EXCERTO DE ORIGEM:
_____

Concluindo, os autos indiciam suficientemente que os arguidos CC, II, DD e EE, foram buscar o ofendido a casa e levaram-no para as instalações policiais, sem qualquer fundamento legal, e encerraram-no numa sala da qual só saiu para ir fumar e para se deslocar, com a patrulha, ao Porto e a locais do município ..., preencheram com a sua conduta o crime p.p. pelo artigo 158º, nº 1 e nº 2, g) do CP, por acção e por omissão, porquanto detiveram o ofendido e mantiveram-no detido por mais de seis horas. Na verdade, a omissão da acção de libertação configurara uma conduta de sequestro dado que os omitentes assumem uma posição de garante. Trata-se daquilo a que no artigo 10.º, n.º 1, do Código Penal se chama a omissão da acção adequada a evitar o resultado.

_____

MATERIAL FORNECIDO:
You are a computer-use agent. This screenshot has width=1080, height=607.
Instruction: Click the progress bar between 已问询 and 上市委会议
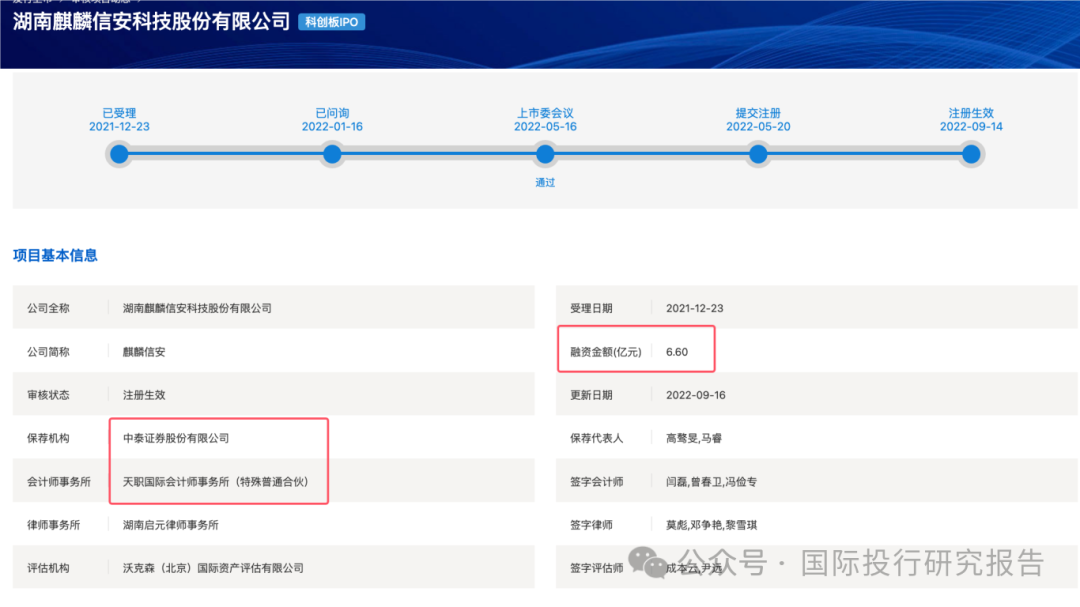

_____

TAREFA PROPOSTA 1:
Responda às perguntas sobre o excerto de origem:
(a) Para onde os arguidos levaram o ofendido depois de o irem buscar a casa?
(b) Durante quanto tempo o ofendido foi mantido detido?
(c) Que artigo e número do Código Penal são citados para a omissão da ação adequada a evitar o resultado?
TAREFA PROPOSTA 2: Reproduza o trecho do excerto de origem que começa em "Concluindo, os autos" e vai até "evitar o resultado.", incluindo estas últimas palavras.

RESPOSTA DO EXERCÍCIO 1:
(a) Para as instalações policiais.
(b) Por mais de seis horas.
(c) O artigo 10.º, n.º 1.

RESPOSTA DO EXERCÍCIO 2:
Concluindo, os autos indiciam suficientemente que os arguidos CC, II, DD e EE, foram buscar o ofendido a casa e levaram-no para as instalações policiais, sem qualquer fundamento legal, e encerraram-no numa sala da qual só saiu para ir fumar e para se deslocar, com a patrulha, ao Porto e a locais do município ..., preencheram com a sua conduta o crime p.p. pelo artigo 158º, nº 1 e nº 2, g) do CP, por acção e por omissão, porquanto detiveram o ofendido e mantiveram-no detido por mais de seis horas. Na verdade, a omissão da acção de libertação configurara uma conduta de sequestro dado que os omitentes assumem uma posição de garante. Trata-se daquilo a que no artigo 10.º, n.º 1, do Código Penal se chama a omissão da acção adequada a evitar o resultado.